SOURCE PASSAGE
-*-*-

The post We’re One Step Closer to Knowing Why There’s More Matter Than Antimatter in the Universe appeared first on Universe Today.
For some time, physicists have understood that all known phenomena in the Universe are governed by four fundamental forces. These include weak nuclear force, strong nuclear force, electromagnetism and gravity. Whereas the first three forces of are all part of the Standard Model of particle physics, and can be explained through quantum mechanics, our understanding of gravity is dependent upon Einstein’s Theory of Relativity.
Understanding how these four forces fit together has been the aim of theoretical physics for decades, which in turn has led to the development of multiple theories that attempt to reconcile them (i.e. Super String Theory, Quantum Gravity, Grand Unified Theory, etc). However, their efforts may be complicated (or helped) thanks to new research that suggests there might just be a fifth force at work.
In a paper that was recently published in the journal Physical Review Letters, a research team from the University of California, Irvine explain how recent particle physics experiments may have yielded evidence of a new type of boson. This boson apparently does not behave as other bosons do, and may be an indication that there is yet another force of nature out there governing fundamental interactions.
As Jonathan Feng, a professor of physics & astronomy at UCI and one of the lead authors on the paper, said:
“If true, it’s revolutionary. For decades, we’ve known of four fundamental forces: gravitation, electromagnetism, and the strong and weak nuclear forces. If confirmed by further experiments, this discovery of a possible fifth force would completely change our understanding of the universe, with consequences for the unification of forces and dark matter.”
The efforts that led to this potential discovery began back in 2015, when the UCI team came across a study from a group of experimental nuclear physicists from the Hungarian Academy of Sciences Institute for Nuclear Research. At the time, these physicists were looking into a radioactive decay anomaly that hinted at the existence of a light particle that was 30 times heavier than an electron.
In a paper describing their research, lead researcher Attila Krasznahorka and his colleagues claimed that what they were observing might be the creation of “dark photons”. In short, they believed that they might have at last found evidence of Dark Matter, the mysterious, invisible mass that makes up about 85% of the Universe’s mass.

-*-*-

[Entries for locating text and elements]
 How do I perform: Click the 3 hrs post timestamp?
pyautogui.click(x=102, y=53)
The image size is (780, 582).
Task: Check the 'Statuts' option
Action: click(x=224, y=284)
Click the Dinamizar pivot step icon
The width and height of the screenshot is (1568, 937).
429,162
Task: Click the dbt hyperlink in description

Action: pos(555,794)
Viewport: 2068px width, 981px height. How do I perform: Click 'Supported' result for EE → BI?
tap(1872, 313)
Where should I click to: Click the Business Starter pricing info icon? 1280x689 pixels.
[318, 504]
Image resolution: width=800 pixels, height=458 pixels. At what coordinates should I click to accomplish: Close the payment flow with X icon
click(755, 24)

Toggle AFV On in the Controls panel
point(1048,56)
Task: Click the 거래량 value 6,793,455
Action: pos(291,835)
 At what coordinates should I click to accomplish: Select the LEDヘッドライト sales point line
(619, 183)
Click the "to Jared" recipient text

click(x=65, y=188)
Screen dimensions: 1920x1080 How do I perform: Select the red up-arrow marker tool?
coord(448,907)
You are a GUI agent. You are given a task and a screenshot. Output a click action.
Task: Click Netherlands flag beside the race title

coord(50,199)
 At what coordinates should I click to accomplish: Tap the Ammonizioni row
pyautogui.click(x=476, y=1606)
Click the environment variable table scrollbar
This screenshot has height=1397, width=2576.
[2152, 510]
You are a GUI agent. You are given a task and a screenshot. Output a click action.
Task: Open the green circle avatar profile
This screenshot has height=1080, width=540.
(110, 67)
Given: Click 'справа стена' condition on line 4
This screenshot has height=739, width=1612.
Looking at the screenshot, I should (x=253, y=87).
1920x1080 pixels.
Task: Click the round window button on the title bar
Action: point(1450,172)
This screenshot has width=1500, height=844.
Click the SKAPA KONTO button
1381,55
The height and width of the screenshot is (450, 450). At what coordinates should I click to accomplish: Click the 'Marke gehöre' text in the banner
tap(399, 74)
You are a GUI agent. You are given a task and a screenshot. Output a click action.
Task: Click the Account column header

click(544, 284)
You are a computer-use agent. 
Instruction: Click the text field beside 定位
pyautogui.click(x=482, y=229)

-*-*-

PROMPT A
Return, word for word, the part of the article on a possible fifth force that opens with the words containing "The efforts that" and closes with "than an electron.".
PROMPT B
Supply the next part of the article on a possible fifth force, picking up after its last sentence.

EXERCISE ANSWER A
The efforts that led to this potential discovery began back in 2015, when the UCI team came across a study from a group of experimental nuclear physicists from the Hungarian Academy of Sciences Institute for Nuclear Research. At the time, these physicists were looking into a radioactive decay anomaly that hinted at the existence of a light particle that was 30 times heavier than an electron.

EXERCISE ANSWER B
This report was largely overlooked at the time, but gained widespread attention earlier this year when Prof. Feng and his research team found it and began assessing its conclusions. But after studying the Hungarian teams results and comparing them to previous experiments, they concluded that the experimental evidence did not support the existence of dark photons.
Instead, they proposed that the discovery could indicate the possible presence of a fifth fundamental force of nature. These findings were published in arXiv in April, which was followed-up by a paper titled “Particle Physics Models for the 17 MeV Anomaly in Beryllium Nuclear Decays“, which was published in PRL this past Friday.
Essentially, the UCI team argue that instead of a dark photon, what the Hungarian research team might have witnessed was the creation of a previously undiscovered boson – which they have named the “protophobic X boson”. Whereas other bosons interact with electrons and protons, this hypothetical boson interacts with only electrons and neutrons, and only at an extremely limited range.
This limited interaction is believed to be the reason why the particle has remained unknown until now, and why the adjectives “photobic” and “X” are added to the name. “There’s no other boson that we’ve observed that has this same characteristic,” said Timothy Tait, a professor of physics & astronomy at UCI and the co-author of the paper. “Sometimes we also just call it the ‘X boson,’ where ‘X’ means unknown.”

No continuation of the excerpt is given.